MSNT will open and administer a Special Needs Trusts for Life Beneficiaries living in:
- Iowa (third party trusts only)
If the Life Beneficiary of a trust later relocates outside the MSNT service area, MSNT will continue to administer the trust consistent with the terms and conditions of the trust agreement.
Life Beneficiary Eligibility
Any person who meets Social Security’s definition of a disability, including those determined for SSI or SSDI.
For individuals 65 and older, contact MSNT to discuss Medicaid polices for potential transfer penalties related to Special Needs Trusts.
Funding a Special Needs Trust
Special Needs Trusts may be funded with the person with a disability’s own funds (first-party trust) or with funds by parents, family or friends (third-party trust).
Special Needs Trusts funded with the person with a disability’s own resources must contain a Medicaid payback provision at termination.

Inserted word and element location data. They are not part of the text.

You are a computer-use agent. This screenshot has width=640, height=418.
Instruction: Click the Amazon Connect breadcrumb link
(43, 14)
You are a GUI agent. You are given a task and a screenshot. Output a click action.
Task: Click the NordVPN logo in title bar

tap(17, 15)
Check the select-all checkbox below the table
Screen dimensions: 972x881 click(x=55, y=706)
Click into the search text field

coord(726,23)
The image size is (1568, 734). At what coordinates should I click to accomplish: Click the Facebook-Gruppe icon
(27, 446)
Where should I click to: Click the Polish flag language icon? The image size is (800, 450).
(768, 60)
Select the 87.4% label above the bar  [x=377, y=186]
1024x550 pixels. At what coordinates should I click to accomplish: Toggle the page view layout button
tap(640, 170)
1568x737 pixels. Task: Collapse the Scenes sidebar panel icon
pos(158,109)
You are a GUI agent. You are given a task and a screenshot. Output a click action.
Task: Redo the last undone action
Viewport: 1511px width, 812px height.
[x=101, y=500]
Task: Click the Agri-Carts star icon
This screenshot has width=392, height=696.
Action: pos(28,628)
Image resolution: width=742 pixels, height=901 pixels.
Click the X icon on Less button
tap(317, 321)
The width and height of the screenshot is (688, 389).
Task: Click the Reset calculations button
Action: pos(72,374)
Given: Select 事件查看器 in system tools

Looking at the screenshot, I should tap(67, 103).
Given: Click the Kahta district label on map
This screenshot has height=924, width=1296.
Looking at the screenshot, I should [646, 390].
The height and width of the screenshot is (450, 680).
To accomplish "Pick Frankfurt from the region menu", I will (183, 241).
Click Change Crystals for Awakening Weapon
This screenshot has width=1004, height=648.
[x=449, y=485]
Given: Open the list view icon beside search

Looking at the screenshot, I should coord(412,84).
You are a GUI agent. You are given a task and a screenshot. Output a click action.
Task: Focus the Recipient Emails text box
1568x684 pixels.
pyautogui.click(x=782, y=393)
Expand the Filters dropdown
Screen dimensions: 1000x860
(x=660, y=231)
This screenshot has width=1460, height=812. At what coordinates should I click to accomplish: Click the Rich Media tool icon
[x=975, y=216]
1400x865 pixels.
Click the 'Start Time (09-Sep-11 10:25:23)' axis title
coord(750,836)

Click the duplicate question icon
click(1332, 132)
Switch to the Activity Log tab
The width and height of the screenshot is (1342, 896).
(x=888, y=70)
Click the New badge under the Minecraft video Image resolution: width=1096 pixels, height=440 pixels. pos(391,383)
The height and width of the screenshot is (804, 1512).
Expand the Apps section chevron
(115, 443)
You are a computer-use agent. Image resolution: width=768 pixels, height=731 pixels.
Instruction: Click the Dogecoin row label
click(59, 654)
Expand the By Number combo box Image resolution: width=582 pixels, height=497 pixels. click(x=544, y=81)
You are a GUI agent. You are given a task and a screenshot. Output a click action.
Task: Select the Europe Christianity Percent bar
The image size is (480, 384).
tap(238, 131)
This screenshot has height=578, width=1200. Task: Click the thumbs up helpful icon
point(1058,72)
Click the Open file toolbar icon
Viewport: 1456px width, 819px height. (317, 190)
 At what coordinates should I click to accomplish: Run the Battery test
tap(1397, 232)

Typical sources of funds for Special Needs Trusts include:
- Gifts from family, friends, relatives.
- Proceeds of personal injury settlement.
- Proceeds of a life insurance policy.
- Funds or other assets from an inheritance.
- Social Security back payment.
Which Trust Document
MSNT can help determine which Master Trust is appropriate for your situation, whether a first or third party trust. The trust agreement documents will be provided by MSNT upon request for you to complete and submit for review. Sub-Accounts with MSNT are established under the Midwest Special Needs Trust Master Trust. There is a different Master Trust for First and Third Party Trusts.
First Party Trust
First Party Trust sub-accounts are funded with assets of the individual with a disability. The individual with a disability will be referred to as the Life Beneficiary. Assets can include, personal injury settlements, life insurance payouts, overpayments from Social Security, and conserved funds. At termination, the Medicaid Program can place a lien on the remainder balance in the sub-account. The Medicaid Program must be paid first before any final distributions are issued in accordance with the terms and conditions of the trust agreement.
Third Party Trust
Third Party Trusts are funded with the assets of someone other than the individual with a disability or their spouse. At termination, the Medicaid Program cannot place a lien on the remainder balance. Final distributions will be issued in accordance with the terms and conditions of the trust agreement.
When a Donor funds a third party trust, they will want to make sure their will, life insurance policy or other financial documents note the Special Needs Trust at MSNT for their loved one is listed as a beneficiary. This will ensure the funds are not sent directly to the individual with a disability but instead the Special Needs Trust. MSNTs inactive trust is a financial planning tool to assist Donors in ensuring protection of their loved ones public benefits.